::: Given information :::
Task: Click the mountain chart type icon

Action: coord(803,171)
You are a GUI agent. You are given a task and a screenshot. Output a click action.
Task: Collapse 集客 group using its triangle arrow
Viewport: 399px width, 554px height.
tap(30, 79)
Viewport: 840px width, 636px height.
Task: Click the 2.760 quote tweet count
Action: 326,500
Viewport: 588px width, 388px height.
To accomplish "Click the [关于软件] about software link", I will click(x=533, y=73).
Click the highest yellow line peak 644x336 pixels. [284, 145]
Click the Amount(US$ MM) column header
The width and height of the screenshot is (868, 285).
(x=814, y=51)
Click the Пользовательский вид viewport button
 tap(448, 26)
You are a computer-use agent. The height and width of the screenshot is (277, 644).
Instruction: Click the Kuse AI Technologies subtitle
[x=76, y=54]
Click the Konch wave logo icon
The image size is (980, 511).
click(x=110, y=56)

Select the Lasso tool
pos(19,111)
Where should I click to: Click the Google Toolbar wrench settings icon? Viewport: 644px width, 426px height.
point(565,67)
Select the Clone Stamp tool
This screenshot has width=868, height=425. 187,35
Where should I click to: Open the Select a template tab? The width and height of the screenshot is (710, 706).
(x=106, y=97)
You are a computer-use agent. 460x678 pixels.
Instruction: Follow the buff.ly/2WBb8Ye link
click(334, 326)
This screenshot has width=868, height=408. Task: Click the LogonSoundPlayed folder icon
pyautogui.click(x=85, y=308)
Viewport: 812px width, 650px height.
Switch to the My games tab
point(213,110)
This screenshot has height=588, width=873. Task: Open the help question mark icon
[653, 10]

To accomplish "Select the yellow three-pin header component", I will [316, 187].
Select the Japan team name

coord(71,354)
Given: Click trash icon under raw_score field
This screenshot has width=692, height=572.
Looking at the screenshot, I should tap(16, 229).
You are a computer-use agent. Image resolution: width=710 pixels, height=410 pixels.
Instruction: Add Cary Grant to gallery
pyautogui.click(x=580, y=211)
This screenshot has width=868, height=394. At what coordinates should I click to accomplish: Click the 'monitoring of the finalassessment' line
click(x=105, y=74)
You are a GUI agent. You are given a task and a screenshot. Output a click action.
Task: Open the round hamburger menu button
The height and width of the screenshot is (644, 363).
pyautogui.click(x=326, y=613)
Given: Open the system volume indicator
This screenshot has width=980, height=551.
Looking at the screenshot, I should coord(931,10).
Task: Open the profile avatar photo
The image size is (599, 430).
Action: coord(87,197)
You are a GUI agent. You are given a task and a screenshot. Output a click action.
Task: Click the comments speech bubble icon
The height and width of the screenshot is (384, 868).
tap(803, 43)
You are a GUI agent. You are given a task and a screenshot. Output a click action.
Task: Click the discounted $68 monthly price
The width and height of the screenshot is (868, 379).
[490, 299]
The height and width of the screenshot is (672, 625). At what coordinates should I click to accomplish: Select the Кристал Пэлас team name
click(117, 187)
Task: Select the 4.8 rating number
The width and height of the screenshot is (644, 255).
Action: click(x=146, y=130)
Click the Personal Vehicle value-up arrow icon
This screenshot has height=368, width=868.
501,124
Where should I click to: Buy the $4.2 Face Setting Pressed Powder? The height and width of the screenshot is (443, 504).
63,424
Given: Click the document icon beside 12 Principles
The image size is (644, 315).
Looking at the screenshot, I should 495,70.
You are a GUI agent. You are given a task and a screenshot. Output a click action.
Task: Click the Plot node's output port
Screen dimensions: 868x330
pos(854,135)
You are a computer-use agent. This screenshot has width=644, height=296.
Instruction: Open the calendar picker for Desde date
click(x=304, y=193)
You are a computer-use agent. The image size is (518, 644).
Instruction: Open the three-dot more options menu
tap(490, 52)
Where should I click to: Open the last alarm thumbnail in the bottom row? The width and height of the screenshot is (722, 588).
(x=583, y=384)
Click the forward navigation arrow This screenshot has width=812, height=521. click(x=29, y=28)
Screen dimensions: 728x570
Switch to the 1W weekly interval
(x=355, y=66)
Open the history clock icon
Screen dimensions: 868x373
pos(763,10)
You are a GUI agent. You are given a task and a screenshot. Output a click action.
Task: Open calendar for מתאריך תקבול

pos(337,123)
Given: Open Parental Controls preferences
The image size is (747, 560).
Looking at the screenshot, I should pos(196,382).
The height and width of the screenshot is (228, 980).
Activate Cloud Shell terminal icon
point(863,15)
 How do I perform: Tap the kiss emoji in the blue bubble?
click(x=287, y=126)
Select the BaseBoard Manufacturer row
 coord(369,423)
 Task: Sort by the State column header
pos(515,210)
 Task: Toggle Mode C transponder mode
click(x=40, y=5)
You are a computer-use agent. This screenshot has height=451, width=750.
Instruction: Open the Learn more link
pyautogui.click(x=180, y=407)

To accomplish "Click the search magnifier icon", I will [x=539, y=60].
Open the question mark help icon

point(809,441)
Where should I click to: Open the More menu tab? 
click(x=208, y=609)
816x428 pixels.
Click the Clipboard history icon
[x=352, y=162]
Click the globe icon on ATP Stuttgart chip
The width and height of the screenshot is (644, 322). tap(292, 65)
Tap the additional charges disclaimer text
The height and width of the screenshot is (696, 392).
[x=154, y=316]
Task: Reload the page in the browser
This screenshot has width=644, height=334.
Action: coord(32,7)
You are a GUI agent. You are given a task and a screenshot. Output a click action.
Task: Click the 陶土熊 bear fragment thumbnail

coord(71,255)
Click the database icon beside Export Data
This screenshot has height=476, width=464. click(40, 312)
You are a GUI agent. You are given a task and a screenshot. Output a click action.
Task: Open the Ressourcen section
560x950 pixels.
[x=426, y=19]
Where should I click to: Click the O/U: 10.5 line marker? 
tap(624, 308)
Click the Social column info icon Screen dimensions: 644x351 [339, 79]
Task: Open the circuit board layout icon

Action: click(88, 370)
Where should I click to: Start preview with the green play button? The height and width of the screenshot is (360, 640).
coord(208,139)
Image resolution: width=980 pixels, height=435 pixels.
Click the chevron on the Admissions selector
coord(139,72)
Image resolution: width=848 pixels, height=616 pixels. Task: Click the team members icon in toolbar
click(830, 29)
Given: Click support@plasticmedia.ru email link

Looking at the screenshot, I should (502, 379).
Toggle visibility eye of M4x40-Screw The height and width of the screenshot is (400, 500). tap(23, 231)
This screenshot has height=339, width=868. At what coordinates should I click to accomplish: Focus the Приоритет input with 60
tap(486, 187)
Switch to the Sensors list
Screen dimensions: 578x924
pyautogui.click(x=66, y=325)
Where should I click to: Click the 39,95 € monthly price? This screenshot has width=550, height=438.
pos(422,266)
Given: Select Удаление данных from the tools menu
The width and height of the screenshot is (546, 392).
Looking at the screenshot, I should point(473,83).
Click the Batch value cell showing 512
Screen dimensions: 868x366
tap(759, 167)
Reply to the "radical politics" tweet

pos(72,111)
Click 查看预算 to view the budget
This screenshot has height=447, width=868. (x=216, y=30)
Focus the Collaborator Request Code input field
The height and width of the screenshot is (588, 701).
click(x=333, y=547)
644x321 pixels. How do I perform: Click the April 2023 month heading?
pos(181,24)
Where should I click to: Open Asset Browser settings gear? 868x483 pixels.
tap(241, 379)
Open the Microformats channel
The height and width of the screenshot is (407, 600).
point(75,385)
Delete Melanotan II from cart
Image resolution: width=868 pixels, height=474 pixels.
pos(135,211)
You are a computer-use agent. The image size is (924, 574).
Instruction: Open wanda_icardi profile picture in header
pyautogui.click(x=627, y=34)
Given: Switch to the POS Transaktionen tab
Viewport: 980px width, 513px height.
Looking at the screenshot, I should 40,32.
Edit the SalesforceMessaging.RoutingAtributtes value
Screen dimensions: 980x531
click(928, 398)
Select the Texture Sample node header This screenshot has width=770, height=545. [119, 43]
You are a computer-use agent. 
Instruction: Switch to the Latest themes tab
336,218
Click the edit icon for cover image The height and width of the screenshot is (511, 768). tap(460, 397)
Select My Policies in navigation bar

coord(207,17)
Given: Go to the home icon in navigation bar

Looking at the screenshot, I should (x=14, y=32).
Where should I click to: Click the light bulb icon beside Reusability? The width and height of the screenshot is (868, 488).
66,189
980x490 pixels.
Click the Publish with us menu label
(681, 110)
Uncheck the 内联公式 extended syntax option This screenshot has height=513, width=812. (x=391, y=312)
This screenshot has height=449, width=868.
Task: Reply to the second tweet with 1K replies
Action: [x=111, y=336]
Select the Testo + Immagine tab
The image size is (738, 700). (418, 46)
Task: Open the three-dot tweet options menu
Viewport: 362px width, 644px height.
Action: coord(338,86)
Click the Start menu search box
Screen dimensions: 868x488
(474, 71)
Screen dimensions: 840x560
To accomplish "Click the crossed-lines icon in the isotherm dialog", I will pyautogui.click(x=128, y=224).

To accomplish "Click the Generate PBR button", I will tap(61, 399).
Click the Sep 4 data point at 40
:::
What the task asks: Copy the stretch of the records above that runs from the line with "The width and height of the screenshot is (546, 392)." through the line with "Task: Open the three-dot tweet options menu". Both end lines belong in the copy, and nothing else does.

Output:
The width and height of the screenshot is (546, 392).
Looking at the screenshot, I should point(473,83).
Click the Batch value cell showing 512
Screen dimensions: 868x366
tap(759, 167)
Reply to the "radical politics" tweet

pos(72,111)
Click 查看预算 to view the budget
This screenshot has height=447, width=868. (x=216, y=30)
Focus the Collaborator Request Code input field
The height and width of the screenshot is (588, 701).
click(x=333, y=547)
644x321 pixels. How do I perform: Click the April 2023 month heading?
pos(181,24)
Where should I click to: Open Asset Browser settings gear? 868x483 pixels.
tap(241, 379)
Open the Microformats channel
The height and width of the screenshot is (407, 600).
point(75,385)
Delete Melanotan II from cart
Image resolution: width=868 pixels, height=474 pixels.
pos(135,211)
You are a computer-use agent. The image size is (924, 574).
Instruction: Open wanda_icardi profile picture in header
pyautogui.click(x=627, y=34)
Given: Switch to the POS Transaktionen tab
Viewport: 980px width, 513px height.
Looking at the screenshot, I should 40,32.
Edit the SalesforceMessaging.RoutingAtributtes value
Screen dimensions: 980x531
click(928, 398)
Select the Texture Sample node header This screenshot has width=770, height=545. [119, 43]
You are a computer-use agent. 
Instruction: Switch to the Latest themes tab
336,218
Click the edit icon for cover image The height and width of the screenshot is (511, 768). tap(460, 397)
Select My Policies in navigation bar

coord(207,17)
Given: Go to the home icon in navigation bar

Looking at the screenshot, I should (x=14, y=32).
Where should I click to: Click the light bulb icon beside Reusability? The width and height of the screenshot is (868, 488).
66,189
980x490 pixels.
Click the Publish with us menu label
(681, 110)
Uncheck the 内联公式 extended syntax option This screenshot has height=513, width=812. (x=391, y=312)
This screenshot has height=449, width=868.
Task: Reply to the second tweet with 1K replies
Action: [x=111, y=336]
Select the Testo + Immagine tab
The image size is (738, 700). (418, 46)
Task: Open the three-dot tweet options menu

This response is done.